### What the task asks
Extend the page on the Incident Management Dashboard below, starting right after its final sentence.

### Excerpt
____

Incident Management Dashboard
The Incident Management Dashboard provides a centralized interface for monitoring and managing alarms generated in the target environment. This dashboard enables administrators to maintain real-time visibility into components' health, prioritize incidents, and perform faster root-cause analysis. By consolidating alarms and metrics in one view, this dashboard supports efficient troubleshooting and helps prevent minor issues from escalating into critical outages. This dashboard is organized into three distinct tabs:
Alarms - Displays active alarms to track ongoing issues.
Metrics - Shows the history of alarms during the configured duration.
Unknown Alarms - Lists unclassified alarms that require further investigation.
To access the Incident Management dashboard, click on the
icon available in the Monitor tab. Then, select the Incident Management option in the Alarms tile.
Alarms
By default, the Alarms tab page will be displayed as soon as you access the Incident Management dashboard (see Figure 2):
Figure 2 : The Incident Management dashboard
-
The Alarms tab lists all alarms raised for all managed components in the target environment (see Figure 2). If required, you can build filter conditions using this page so that, you can selectively view the alarms.
-
The first step towards building these filter conditions is selecting a basis for the filter. The Show drop-down list provides the filter options for viewing alarms in the Alarms tab. By default, the All Alarms option is selected from this list indicating that details of all alarms will be displayed in this tab. However, you can select other options discussed below as per your interest:
-
All Alarms with Correlation – selecting this option will list the correlated alarms that are grouped together to show dependencies or root cause.
-
Acknowledged Alarms – selecting this option will show the alarms that administrators have already acknowledged.

____

### Input data
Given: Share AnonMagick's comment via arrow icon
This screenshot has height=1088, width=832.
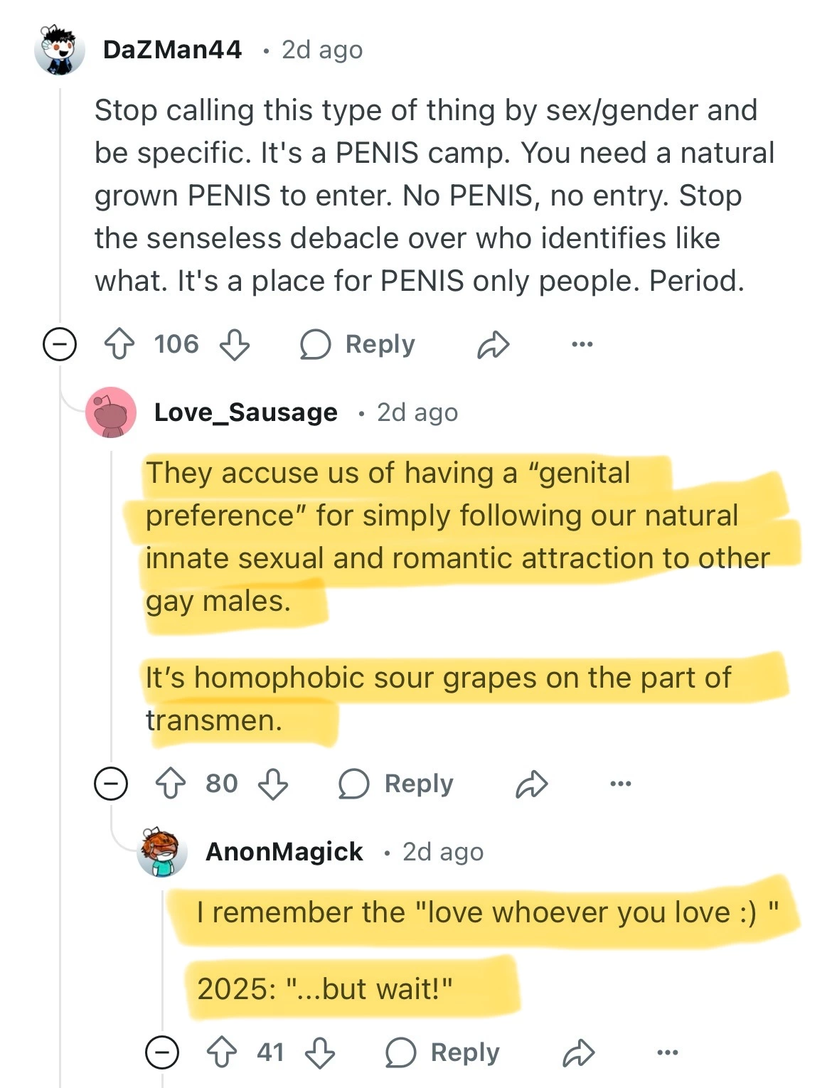Looking at the screenshot, I should coord(578,1052).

____

### Exercise response
-
Unacknowledged Alarms – selecting this option will list the alarms that have not yet been acknowledged.
-
-
Next, pick an option from the Filter By list to filter the alarms based on its Priority, Component Type, Services, Segments and Zones. The options available here are as follows:
-
Priority - By default, the Priority option is selected from the Filter By list indicating that the alarms are listed based on their priority, with critical alarms listed at the top. When the Priority option is selected, a Priority list appears, allowing you to filter alarms by a specific priority. By default, the Priority list is set to All indicating that the alarms of all priorities are listed by default (see Figure 2). However, you can choose the priority of your interest to view only the corresponding alarms. For example, if you wish to view the major alarms, select the Major option from the Priority list and the major alarms will be displayed as shown in Figure 3.
Figure 3 : The alarms listed based on the chosen priority
The details pertaining to every alarm such as the component type, name of the component, alarm description, name of the layer and start time of the alarms are displayed. Every row of alarm information will be accompanied by a colored indicator, that indicates the corresponding alarm priority. Critical alarms will be of the color red, major alarms will be in orange, and the minor ones come in yellow. The rows are also provided with icons for accessing the detailed diagnosis (if available) and viewing measure graphs. Additionally, a drop-down icon in each row can be expanded to display the complete details of the selected alarm as shown in Figure 4.
-
Component Type : Selecting this option from the Filter by list will invoke a Component Type list that lists all the managed component types in the environment. If you want to view the alarm history of a particular component-type, pick that type from the Component Type list, the alarms generated for the chosen component type will displayed as shown in .
Figure 5 : Alarms displayed corresponding to the chosen Component Type
-
Zones: Selecting this option from the Filter by list will invoke a Zones list. Select a particular zone from this list, if you want to view the alarms related to that zone.
-
Segments: If this option is chosen from the Filter By list, the Segments list will additionally appear. In order to view the alarms pertaining to a specific segment, pick a segment from the Segments list.
-
Services: If this option is chosen from the Filter By list, a Services list will additionally appear. In order to view the alarm history pertaining to a specific service, pick a service from the Services list.
Note that the Zones, Segments and Services option will not be available in the Filter By list if no zones/segments/services are configured in the environment.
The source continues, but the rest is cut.